> _Extract provided_:
  • Does a hairdresser need to fix or solve a client's emotional problems?
    No. While hairdressers are often wired as problem-solvers by the nature of their work, holding space for a client does not mean fixing their personal life. Simply listening and acknowledging what someone shares — with a response like 'wow, that must have been so hard' — is often what people need most. Feeling heard is more valuable than being given advice, and recognizing the difference takes pressure off the hairdresser while still providing genuine support.
  • What is the HALT method and how can hairdressers use it?
    HALT stands for Hungry, Angry, Lonely, Tired — four states that filter how we experience and react to everything around us. When a hairdresser notices they're feeling activated or overwhelmed by a client or conversation, checking in with HALT first helps identify whether their reaction is being amplified by an unmet basic need. Addressing the underlying state — eating something, hydrating, connecting with a colleague — can restore enough regulation to respond thoughtfully rather than react.
  • How can hairdressers gently redirect a client away from a topic they don't want to engage with?
    Simple, neutral phrases can acknowledge what a client has shared without opening the door to a longer conversation. Responses like 'wow,' 'hmm, I hear you,' 'you might be right,' or 'that's interesting' affirm the client without inviting elaboration. Starting the appointment with an open, positive question — like 'what's good?' — can also set a tone that steers the energy of the whole session before it goes somewhere draining.

[Stored data]
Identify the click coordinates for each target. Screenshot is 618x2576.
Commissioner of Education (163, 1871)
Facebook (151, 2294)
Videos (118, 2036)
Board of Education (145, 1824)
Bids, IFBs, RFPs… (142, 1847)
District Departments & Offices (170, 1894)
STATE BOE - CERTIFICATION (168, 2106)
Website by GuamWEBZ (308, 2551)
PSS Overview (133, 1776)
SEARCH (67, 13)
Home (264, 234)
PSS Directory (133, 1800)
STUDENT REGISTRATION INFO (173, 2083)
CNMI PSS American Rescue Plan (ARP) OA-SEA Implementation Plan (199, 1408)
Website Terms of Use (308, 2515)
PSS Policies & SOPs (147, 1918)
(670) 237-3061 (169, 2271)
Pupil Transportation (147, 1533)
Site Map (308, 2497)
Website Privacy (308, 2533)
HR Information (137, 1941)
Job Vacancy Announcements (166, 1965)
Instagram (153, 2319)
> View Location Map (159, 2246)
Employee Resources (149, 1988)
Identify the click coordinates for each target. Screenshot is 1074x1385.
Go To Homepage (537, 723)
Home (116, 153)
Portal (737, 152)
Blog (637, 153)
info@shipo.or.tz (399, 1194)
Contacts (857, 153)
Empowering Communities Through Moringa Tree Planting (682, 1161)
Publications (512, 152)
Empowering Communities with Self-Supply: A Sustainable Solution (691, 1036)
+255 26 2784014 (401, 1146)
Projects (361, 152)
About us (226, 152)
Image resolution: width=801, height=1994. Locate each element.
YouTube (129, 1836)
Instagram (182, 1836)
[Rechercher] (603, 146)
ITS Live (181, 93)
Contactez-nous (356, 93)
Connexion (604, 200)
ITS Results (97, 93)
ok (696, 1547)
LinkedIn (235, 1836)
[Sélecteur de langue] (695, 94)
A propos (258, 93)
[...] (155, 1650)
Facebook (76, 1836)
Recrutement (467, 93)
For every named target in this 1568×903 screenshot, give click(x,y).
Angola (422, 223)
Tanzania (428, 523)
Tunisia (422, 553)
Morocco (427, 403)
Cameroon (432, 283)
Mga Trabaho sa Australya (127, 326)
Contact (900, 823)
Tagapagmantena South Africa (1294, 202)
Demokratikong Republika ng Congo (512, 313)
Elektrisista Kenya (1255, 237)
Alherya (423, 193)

> _Actions to take_:
**a)** From the hairdresser FAQ, reproduce the passage starting with "No. While hairdressers" and going on through "providing genuine support.".
**b)** In the hairdresser FAQ, what four states does the HALT acronym stand for?
**c)** Write the next part of the FAQ on hairdressers and client conversations, picking up after its final answer.

> _Results by task_:
**a)**
No. While hairdressers are often wired as problem-solvers by the nature of their work, holding space for a client does not mean fixing their personal life. Simply listening and acknowledging what someone shares — with a response like 'wow, that must have been so hard' — is often what people need most. Feeling heard is more valuable than being given advice, and recognizing the difference takes pressure off the hairdresser while still providing genuine support.

**b)** Hungry, Angry, Lonely, Tired

**c)**
  • What is a quick breathing exercise hairdressers can use between clients?
    Three deep diaphragmatic breaths can have a measurable effect on the nervous system. Inhale through the nose, letting the belly expand, then exhale slowly through the mouth — repeat three times. This activates the polyvagal nerve and engages the parasympathetic nervous system, which slows heart rate, lowers blood pressure, and promotes a sense of calm. It can be done in a bathroom or break room in under a minute and doesn't require any equipment or time commitment.
  • What are some ways hairdressers can decompress after a physically and emotionally demanding day?
    Getting back into the body after a day of emotional labor is key. Practical options include taking a shower, going for a walk, cooking, gardening, or doing any creative or bilateral activity (using both hands) that shifts attention away from problem-solving mode. Even five minutes with legs up the wall reverses blood flow and signals the nervous system to down-regulate. The most important factor isn't duration — it's consistency. A small daily commitment to self-care is more effective than an occasional long practice that gets skipped under pressure.
  • How can hairdressers use movement to reset during the workday?
    Quick physical resets can break the cycle of tension that builds from standing, repetitive motion, and emotional absorption throughout the day. Shaking or shimmying the hips and thighs — where people who stand all day tend to hold tension — releases stored physical stress the way animals instinctively shake off a scare. A 30-second arm swing in one direction followed by 30 seconds the other way balances both sides of the brain and disrupts constriction. Both techniques are discrete enough to do in a back room or at the mixing station.
  • What causes hairdresser burnout and how can it be prevented?
    Burnout in hairdressing typically accumulates gradually — the emotional and physical demands build without adequate release until the person hits a wall. The underlying driver is often avoided or suppressed emotion: the more feelings are pushed away, the more they build up. Small, consistent practices that allow emotion to move through the body — breath work, movement, grounding exercises — prevent that accumulation before it becomes a crisis. Burnout that ends a career doesn't have to be the outcome when regular, achievable tools are in place.